I am a teacher because I want the world to be better. I am not interested in reproducing all the negative aspects of the rest of “real life” — whatever the fuck that is — in my classroom for the sake of reinforcing the status quo. I want my students to inherit a better world than the one I grew up in. I want them to know how to advocate for their emotional health better than their forebears did. I want to live in a world where people are allowed to have limits and feel free to ask for disability acommodations, and where different ways of living and processing information are not only tolerated, but celebrated and made room for. So who fucking cares if the rest of the world doesn’t have the TW’s I choose to provide. That world is a bad one. I want it to be better.

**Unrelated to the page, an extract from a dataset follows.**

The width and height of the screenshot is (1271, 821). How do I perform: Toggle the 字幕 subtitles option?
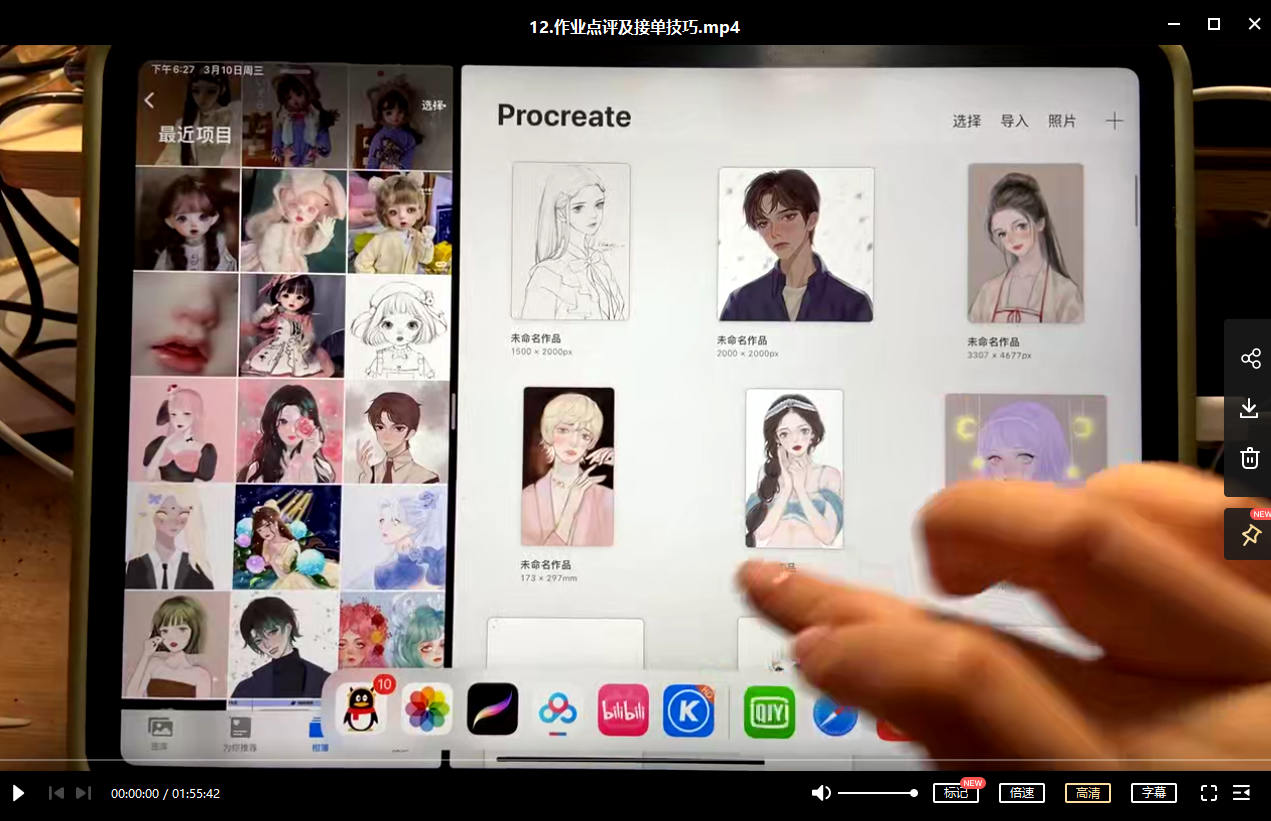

Respecting students when they ask for a small, harmless, easy to provide accommodations is not reinforcing their weakness, nor is it coddling them. That’s because sensitivity, self-awareness, and self-advocacy are not signs of weakness at all. They are signs of maturity and interdependence. Students today have access to language and social scripts for self-advocacy and accommodation that students in prior generations had no conception of. This allows a far broader swathe of humanity to go to(and stay in) college. This makes academia, and the “real world”, an intellectually richer place.
I am impressed by students who are willing to request TW’s. I admire their self-knowledge and self-respect. I know that if certain content is triggering for them, it likely is upsetting or bracing for someone else, too. I believe that, as consumers of an increasingly expensive commodified product, students have the right to give their professor feedback and request changes that will improve the quality of their educational experience.
I believe that a college education is an overly expensive commodified product that should not be seen as necessary, but is, and that student should therefore exercise their rights as consumers to better the product they receive. I believe that sensitive, kind, trigger-warning-requesting students are making the world a better place. I want to live in the kind of world they are working to create. So I help create that world in my classroom.
Besides, life does have trigger warnings sometimes. Like the content advisories before films or tv shows! Or when a doctor or nurse encourages you to look away before drawing your blood! Or when cop cars and fire trucks purposefully park in front of an especially grueling scene of an accident! These warnings, like TW’s, exist not because people are coddled emotional wrecks who cannot function without them. They exist because they are easy, considerate things to do that help accommodate very common human reactions. TW’s are an accessibility tool. They help students navigate the educational environment. Life doesn’t always have braille or wheelchair ramps or tutors or sign language interpreters, either. But life should. I’m not interested in denying my students a small consideration in hopes that it will toughen them up. It’s an asshole move to ignore a simple request for accessibility and accommodation. Actually it’s worse than assholish- it’s exclusionary and discriminatory.